Lieutenant Allerton of the U.S. Navy obtains a 3-month leave and he, along with a Mayan named Chaka, ask Captain Steele for passage on the Seagull to Yucatán. Allerton's mother and sisters are about to lose their mortgaged home, and Chaka knows of a hidden city where people from the lost continent of Atlantis live. They have gold and rubies that mean nothing to them, and Allerton wants to trade modern items to them for the precious items that can help his family keep their home. Sam and his friends Joe and Archie volunteer to go with him. They are joined by Ned Britton, Nux and Bryonia. Native tribes, including Chaka's people, are a danger, for they hate white people, but Allerton's uncle is an inventor who gives him wonderful items for protection and defense, such as an electrical device that knocks enemies unconscious. It is a perilous adventure, and the boy fortune hunters and their companions are nearly sacrificed to the god of the sun, but they escape with treasure, and Lieutenant Alberton saves the family home.

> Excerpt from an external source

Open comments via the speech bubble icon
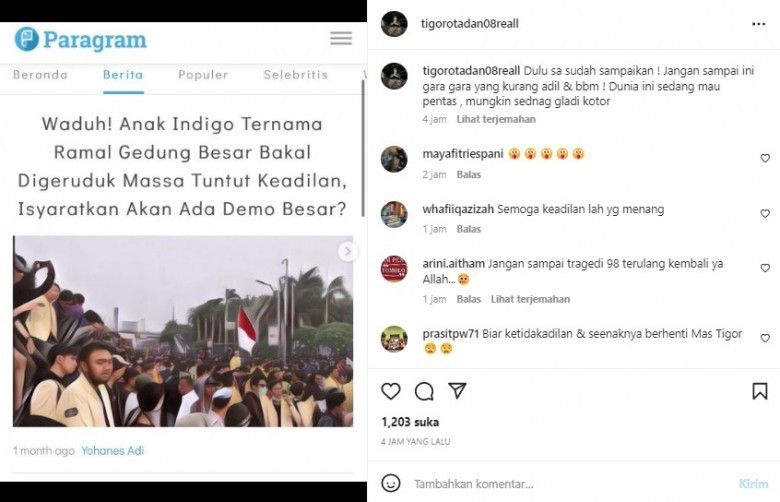Image resolution: width=780 pixels, height=502 pixels. click(x=424, y=392)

===6. The Boy Fortune Hunters in the South Seas (1911)===

While in Australia, Señor de Jiminez wants to buy the Seagull and use it to transport arms and ammunition to start a revolution in Columbia. He can't ship it as freight, since the U.S. doesn't allow merchant ships to transport arms for such a purpose. It is agreed to temporarily sell the Seagull to Señor de Jiminez for a $15,000 down payment, and then the ship will be returned once the arms are delivered, with the down payment kept. The cargo is stored, and they set off with Señor de Jiminez and his family, as well as Madam de Alcantara and her daughter Lucia. Joe Herring, now second mate, is interested in Lucia. A storm comes up while sailing in the South Seas, and the Seagull is damaged near Faytan island, close to where Nux and Bryonia are from. Crew and passengers abandon ship and take life boats to Faytan. Bryonia declares the Pearl People live there, and they kill all outsiders who come to their island. The storm wedges the Seagull between rocks, so everyone re-boards the ship, as that is the safest location. Among the military supplies for Columbia is a bi-plane that Sam and Joe borrow to scout the land. The two are captured, but escape after many adventures. The Seagull is able to leave Faytan, and sail to Bryonia and Nux's island for repairs. Bryonia is now the rightful island ruler, but he and Nux choose to remain as part of the Seagull's crew. The cargo and passengers are taken to Columbia. Joe and Lucia exchange rings, and Joe promises Lucia he will see her again.